PROBLEM STATEMENT |
Retype all of the records below line for line, changing nothing.

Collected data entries

□ □ □

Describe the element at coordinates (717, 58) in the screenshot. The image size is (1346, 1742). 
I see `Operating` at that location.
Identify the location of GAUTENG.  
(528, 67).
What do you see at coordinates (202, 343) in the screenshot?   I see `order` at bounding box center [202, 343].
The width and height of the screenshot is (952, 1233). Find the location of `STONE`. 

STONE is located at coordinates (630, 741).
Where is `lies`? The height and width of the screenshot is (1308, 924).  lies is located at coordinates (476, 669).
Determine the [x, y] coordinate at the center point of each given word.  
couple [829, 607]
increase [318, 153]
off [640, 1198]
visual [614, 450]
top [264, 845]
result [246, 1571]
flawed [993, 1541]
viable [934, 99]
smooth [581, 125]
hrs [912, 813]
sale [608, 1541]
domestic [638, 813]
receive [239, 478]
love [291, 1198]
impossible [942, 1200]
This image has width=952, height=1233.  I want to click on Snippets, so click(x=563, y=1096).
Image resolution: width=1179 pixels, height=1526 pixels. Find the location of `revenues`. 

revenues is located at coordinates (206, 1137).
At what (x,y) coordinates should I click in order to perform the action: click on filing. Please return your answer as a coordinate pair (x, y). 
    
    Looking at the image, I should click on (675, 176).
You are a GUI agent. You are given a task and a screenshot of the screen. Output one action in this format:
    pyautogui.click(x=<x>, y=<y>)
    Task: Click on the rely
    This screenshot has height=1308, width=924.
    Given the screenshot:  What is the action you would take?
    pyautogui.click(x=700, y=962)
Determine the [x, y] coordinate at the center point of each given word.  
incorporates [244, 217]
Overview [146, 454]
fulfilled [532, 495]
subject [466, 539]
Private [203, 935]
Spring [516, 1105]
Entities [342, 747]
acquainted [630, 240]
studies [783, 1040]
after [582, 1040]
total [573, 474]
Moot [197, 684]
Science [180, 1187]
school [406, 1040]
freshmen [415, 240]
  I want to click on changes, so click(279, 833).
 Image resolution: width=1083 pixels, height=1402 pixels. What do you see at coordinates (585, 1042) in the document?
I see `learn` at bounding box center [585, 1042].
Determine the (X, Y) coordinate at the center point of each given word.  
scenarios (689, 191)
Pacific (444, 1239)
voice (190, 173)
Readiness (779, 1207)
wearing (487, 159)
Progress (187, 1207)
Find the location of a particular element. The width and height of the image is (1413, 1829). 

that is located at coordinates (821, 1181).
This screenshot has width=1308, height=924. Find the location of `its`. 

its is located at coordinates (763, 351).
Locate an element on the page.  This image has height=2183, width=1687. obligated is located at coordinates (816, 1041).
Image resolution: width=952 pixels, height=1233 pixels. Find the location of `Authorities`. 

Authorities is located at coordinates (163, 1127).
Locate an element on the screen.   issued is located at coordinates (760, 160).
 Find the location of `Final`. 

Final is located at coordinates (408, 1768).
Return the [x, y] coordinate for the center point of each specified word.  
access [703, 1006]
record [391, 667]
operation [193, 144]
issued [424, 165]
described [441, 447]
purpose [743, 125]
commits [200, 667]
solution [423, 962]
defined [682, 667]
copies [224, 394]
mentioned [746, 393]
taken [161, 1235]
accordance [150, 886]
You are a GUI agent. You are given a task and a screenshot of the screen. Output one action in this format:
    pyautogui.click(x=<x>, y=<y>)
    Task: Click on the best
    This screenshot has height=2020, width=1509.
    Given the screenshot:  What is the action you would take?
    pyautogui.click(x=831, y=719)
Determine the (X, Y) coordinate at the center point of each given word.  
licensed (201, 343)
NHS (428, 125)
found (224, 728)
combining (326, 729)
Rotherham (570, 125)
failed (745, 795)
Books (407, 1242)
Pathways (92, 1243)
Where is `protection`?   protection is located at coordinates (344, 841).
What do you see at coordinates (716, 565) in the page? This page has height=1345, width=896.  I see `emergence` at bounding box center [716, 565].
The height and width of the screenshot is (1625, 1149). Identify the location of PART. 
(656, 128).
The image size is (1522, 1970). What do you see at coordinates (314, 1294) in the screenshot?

□ □ □

ANSWER TO THIS EXERCISE |
Describe the element at coordinates (717, 58) in the screenshot. The image size is (1346, 1742). 
I see `Operating` at that location.
Identify the location of GAUTENG.  
(528, 67).
What do you see at coordinates (202, 343) in the screenshot?   I see `order` at bounding box center [202, 343].
The width and height of the screenshot is (952, 1233). Find the location of `STONE`. 

STONE is located at coordinates (630, 741).
Where is `lies`? The height and width of the screenshot is (1308, 924).  lies is located at coordinates (476, 669).
Determine the [x, y] coordinate at the center point of each given word.  
couple [829, 607]
increase [318, 153]
off [640, 1198]
visual [614, 450]
top [264, 845]
result [246, 1571]
flawed [993, 1541]
viable [934, 99]
smooth [581, 125]
hrs [912, 813]
sale [608, 1541]
domestic [638, 813]
receive [239, 478]
love [291, 1198]
impossible [942, 1200]
This image has width=952, height=1233.  I want to click on Snippets, so click(x=563, y=1096).
Image resolution: width=1179 pixels, height=1526 pixels. Find the location of `revenues`. 

revenues is located at coordinates (206, 1137).
At what (x,y) coordinates should I click in order to perform the action: click on filing. Please return your answer as a coordinate pair (x, y). 
    
    Looking at the image, I should click on (675, 176).
You are a GUI agent. You are given a task and a screenshot of the screen. Output one action in this format:
    pyautogui.click(x=<x>, y=<y>)
    Task: Click on the rely
    This screenshot has height=1308, width=924.
    Given the screenshot:  What is the action you would take?
    pyautogui.click(x=700, y=962)
Determine the [x, y] coordinate at the center point of each given word.  
incorporates [244, 217]
Overview [146, 454]
fulfilled [532, 495]
subject [466, 539]
Private [203, 935]
Spring [516, 1105]
Entities [342, 747]
acquainted [630, 240]
studies [783, 1040]
after [582, 1040]
total [573, 474]
Moot [197, 684]
Science [180, 1187]
school [406, 1040]
freshmen [415, 240]
  I want to click on changes, so click(279, 833).
 Image resolution: width=1083 pixels, height=1402 pixels. What do you see at coordinates (585, 1042) in the document?
I see `learn` at bounding box center [585, 1042].
Determine the (X, Y) coordinate at the center point of each given word.  
scenarios (689, 191)
Pacific (444, 1239)
voice (190, 173)
Readiness (779, 1207)
wearing (487, 159)
Progress (187, 1207)
Find the location of a particular element. The width and height of the image is (1413, 1829). 

that is located at coordinates (821, 1181).
This screenshot has width=1308, height=924. Find the location of `its`. 

its is located at coordinates (763, 351).
Locate an element on the page.  This image has height=2183, width=1687. obligated is located at coordinates (816, 1041).
Image resolution: width=952 pixels, height=1233 pixels. Find the location of `Authorities`. 

Authorities is located at coordinates (163, 1127).
Locate an element on the screen.   issued is located at coordinates (760, 160).
 Find the location of `Final`. 

Final is located at coordinates (408, 1768).
Return the [x, y] coordinate for the center point of each specified word.  
access [703, 1006]
record [391, 667]
operation [193, 144]
issued [424, 165]
described [441, 447]
purpose [743, 125]
commits [200, 667]
solution [423, 962]
defined [682, 667]
copies [224, 394]
mentioned [746, 393]
taken [161, 1235]
accordance [150, 886]
You are a GUI agent. You are given a task and a screenshot of the screen. Output one action in this format:
    pyautogui.click(x=<x>, y=<y>)
    Task: Click on the best
    This screenshot has height=2020, width=1509.
    Given the screenshot:  What is the action you would take?
    pyautogui.click(x=831, y=719)
Determine the (X, Y) coordinate at the center point of each given word.  
licensed (201, 343)
NHS (428, 125)
found (224, 728)
combining (326, 729)
Rotherham (570, 125)
failed (745, 795)
Books (407, 1242)
Pathways (92, 1243)
Where is `protection`?   protection is located at coordinates (344, 841).
What do you see at coordinates (716, 565) in the page? This page has height=1345, width=896.  I see `emergence` at bounding box center [716, 565].
The height and width of the screenshot is (1625, 1149). Identify the location of PART. 
(656, 128).
The image size is (1522, 1970). What do you see at coordinates (314, 1294) in the screenshot?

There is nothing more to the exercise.